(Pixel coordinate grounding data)

-- Opening Marker --

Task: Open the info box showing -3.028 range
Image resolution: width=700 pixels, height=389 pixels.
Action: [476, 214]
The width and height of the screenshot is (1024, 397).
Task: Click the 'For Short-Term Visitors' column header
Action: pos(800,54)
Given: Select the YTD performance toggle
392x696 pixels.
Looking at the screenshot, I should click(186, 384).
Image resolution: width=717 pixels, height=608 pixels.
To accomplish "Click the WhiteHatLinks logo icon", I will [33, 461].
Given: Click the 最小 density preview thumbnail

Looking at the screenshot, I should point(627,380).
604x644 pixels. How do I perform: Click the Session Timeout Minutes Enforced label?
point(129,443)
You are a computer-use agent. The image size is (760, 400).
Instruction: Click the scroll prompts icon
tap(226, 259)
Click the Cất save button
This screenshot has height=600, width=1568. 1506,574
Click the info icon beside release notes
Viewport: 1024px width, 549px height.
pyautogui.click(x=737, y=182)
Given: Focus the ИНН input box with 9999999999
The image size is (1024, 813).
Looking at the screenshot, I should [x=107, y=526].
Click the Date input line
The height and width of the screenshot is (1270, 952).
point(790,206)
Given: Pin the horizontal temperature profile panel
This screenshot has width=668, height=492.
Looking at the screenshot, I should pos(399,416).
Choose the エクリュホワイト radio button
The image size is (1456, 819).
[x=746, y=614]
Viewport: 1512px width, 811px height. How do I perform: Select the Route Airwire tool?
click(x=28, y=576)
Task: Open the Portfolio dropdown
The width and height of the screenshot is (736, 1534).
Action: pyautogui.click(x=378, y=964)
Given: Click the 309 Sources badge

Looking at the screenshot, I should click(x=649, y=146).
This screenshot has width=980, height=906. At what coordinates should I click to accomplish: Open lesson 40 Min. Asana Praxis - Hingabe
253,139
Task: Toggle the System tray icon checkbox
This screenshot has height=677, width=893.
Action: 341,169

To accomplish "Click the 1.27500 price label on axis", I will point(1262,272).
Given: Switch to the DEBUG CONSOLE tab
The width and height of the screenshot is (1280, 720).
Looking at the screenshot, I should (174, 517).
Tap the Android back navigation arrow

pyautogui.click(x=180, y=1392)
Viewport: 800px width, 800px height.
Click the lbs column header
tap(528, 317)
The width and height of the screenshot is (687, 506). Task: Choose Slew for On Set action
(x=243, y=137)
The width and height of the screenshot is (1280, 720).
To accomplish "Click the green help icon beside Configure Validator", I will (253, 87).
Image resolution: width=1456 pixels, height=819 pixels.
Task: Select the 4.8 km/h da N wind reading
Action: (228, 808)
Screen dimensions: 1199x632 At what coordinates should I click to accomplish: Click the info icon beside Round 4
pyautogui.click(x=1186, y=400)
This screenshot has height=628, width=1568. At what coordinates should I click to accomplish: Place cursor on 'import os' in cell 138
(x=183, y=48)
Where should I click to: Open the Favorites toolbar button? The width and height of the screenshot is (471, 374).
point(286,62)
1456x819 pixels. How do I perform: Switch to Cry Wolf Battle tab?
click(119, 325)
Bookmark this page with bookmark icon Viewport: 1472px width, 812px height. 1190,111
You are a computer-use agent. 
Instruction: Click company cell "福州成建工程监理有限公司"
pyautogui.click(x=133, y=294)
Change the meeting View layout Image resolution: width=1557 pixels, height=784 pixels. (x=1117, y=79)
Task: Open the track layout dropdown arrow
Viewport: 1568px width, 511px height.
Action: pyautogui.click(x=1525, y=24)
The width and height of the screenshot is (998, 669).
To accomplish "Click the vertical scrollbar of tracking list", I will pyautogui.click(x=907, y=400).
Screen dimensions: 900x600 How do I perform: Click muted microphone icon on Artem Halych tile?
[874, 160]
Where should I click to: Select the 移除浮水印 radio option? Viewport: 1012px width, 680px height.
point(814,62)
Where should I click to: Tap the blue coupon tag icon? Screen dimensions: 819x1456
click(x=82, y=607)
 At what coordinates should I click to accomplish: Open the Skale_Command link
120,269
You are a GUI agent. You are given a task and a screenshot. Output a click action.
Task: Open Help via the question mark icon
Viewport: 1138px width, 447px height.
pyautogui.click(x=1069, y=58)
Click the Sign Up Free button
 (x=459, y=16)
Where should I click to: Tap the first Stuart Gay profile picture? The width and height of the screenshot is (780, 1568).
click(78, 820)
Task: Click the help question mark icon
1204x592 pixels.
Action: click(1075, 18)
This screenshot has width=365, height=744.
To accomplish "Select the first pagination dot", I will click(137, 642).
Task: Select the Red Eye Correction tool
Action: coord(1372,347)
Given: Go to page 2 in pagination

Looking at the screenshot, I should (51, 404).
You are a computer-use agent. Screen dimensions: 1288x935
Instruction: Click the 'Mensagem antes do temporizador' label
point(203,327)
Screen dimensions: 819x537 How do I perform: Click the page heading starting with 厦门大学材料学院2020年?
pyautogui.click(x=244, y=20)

-- Closing Marker --

EXERCISE DESCRIPTION:
Each line of the records that contains the string "question" must be copied.

FINAL ANSWER:
Task: Open Help via the question mark icon
Task: Click the help question mark icon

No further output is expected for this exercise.